There was a lingering tenderness in his tone that made Vansittart feel a touch of the original savage that lives in all of us—a rush of boiling blood to brain and heart which hints at the hereditary taint transmitted by bloodthirsty ancestors. A few more steps and he and Miss Marchant were face to face, as she and her companion turned the corner of the hazel clump. She looked at him piteously through a veil of tears as they passed each other. Sefton had power to make her cry. Surely that implied something more than common acquaintance, nay, even more than friendship. All the tragedy of an unhappy love affair might be in those tears.
He looked back. She and Sefton had parted company. He was talking to some men on the bank. She had joined her sisters on the ice, and was standing with her skates in her hand, as if debating whether to put them on or not.
Should he go and entreat to be allowed to kneel at her feet, and do her knightly service by buckling stiff buckles and battling with difficult straps? No, he would not be such a slave. Let Sefton wait upon her; Sefton, who had all her confidence; Sefton, who could bring tears to those lovely eyes.
Vansittart rambled off across the frozen pasture, turning his back resolutely upon the noise of many voices, the ringing of many skates.
“It was a false scent.” What could that possibly mean? How in the language of lovers could that phrase come in? A false scent. “I deeply regret your disappointment.” What disappointment? Why should she be disappointed, and Sefton regretful? In any love affair between those two there could seem no reason for disappointment. The man was free to marry whom he pleased. Did he mean honourably by this girl; or was he only fooling her with attentions which were to end in unworthy trifling? Was he taking a base advantage of her dubious position to essay the seducer’s part? From all that he had heard of Sefton’s character Vansittart doubted much that he was capable of a generous love, or that he was the kind of man to marry a girl whose father was under a cloud.
And she?—was she weak and foolish, innocently yielding her heart to a man who meant evil? or was she her father’s daughter, a schemer by instinct and inclination, like Becky Sharp? Vansittart tried to put himself in Joe Sedley’s place, tried to realize how a man may see honesty and sweet simplicity where there are only craft and finished acting. To poor vain Josh Becky had seemed all truth and girlish innocence. Only one man of all Becky’s admirers had ever thoroughly understood her, and that man was Lord Steyne.
Vansittart walked a long way, engrossed by such speculations as these—at one time inclined to believe that this girl whom he so ardently admired was all that girlhood should be—inclined to trust her even in the face of all strange seeming, to trust her and to follow her footsteps with his reverent love, and if he found her responsive to that love to take her for his wife, in the teeth of all opposition.

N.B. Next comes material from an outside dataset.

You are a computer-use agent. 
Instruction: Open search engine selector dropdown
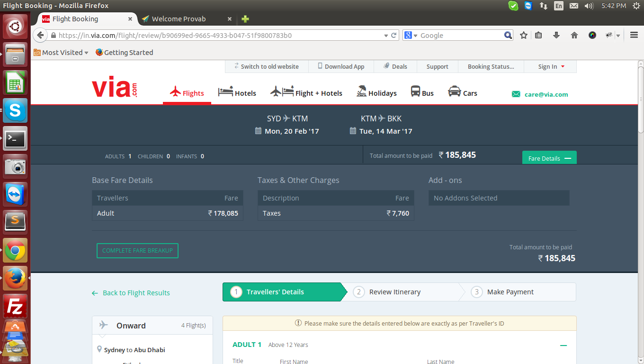click(411, 36)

“Why should my mother be made unhappy by such a marriage?” he asked himself. “If I can prove that Eve Marchant is in no wise injured by her surroundings, what more do we want? What are the surroundings to my mother or to me? Even if I had to pension the Colonel for the rest of his life I should think little of the cost—if it brought me the girl I love.”
After all, he told himself time was the only test—time must decide everything. His duty to himself was to possess his soul with patience, to see as much as he could of the Marchant family without committing himself to a matrimonial engagement, and without being guilty of anything that could be deemed flirtation. No, he would trifle with no woman’s feelings; he would not love and ride away. He would put a bridle upon his tongue; but he would make it his business to pluck out the heart of the Marchant mystery. Surely among five girls he could manage to be kind and friendly without entangling himself with any one of the five.

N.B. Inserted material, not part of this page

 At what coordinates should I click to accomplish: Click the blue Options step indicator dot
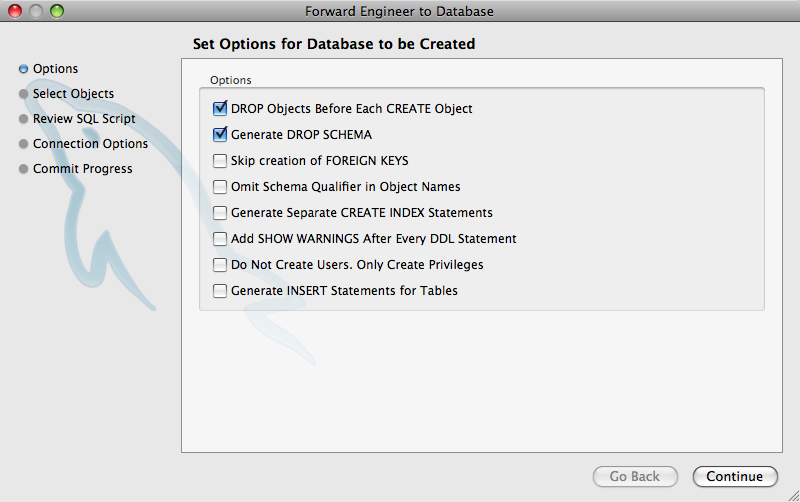point(23,69)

Having made out for himself a line of conduct, he walked back to the lake. The shadows of twilight were creeping over the grass. There were very few people on the ice. The Marchants had taken off their skates, and were saying goodbye to the two curates who had been their attendant swains.
“We have such an awful way to walk if we go by the high-road, and we must go that way, for the footpath will be snowed up,” said Sophy. “It will be dark long before we are home.”
The curates had, one an evening school, the other a penny reading, coming on at half-past seven, so they were fain to say good night. Vansittart came up as they parted.
“Let me walk home with you,” he said; “I haven’t had nearly enough walking.”
“Then what a tremendous walker you must be!” said Jenny; “I saw you marching over the grass just now as if you were walking for a wager.”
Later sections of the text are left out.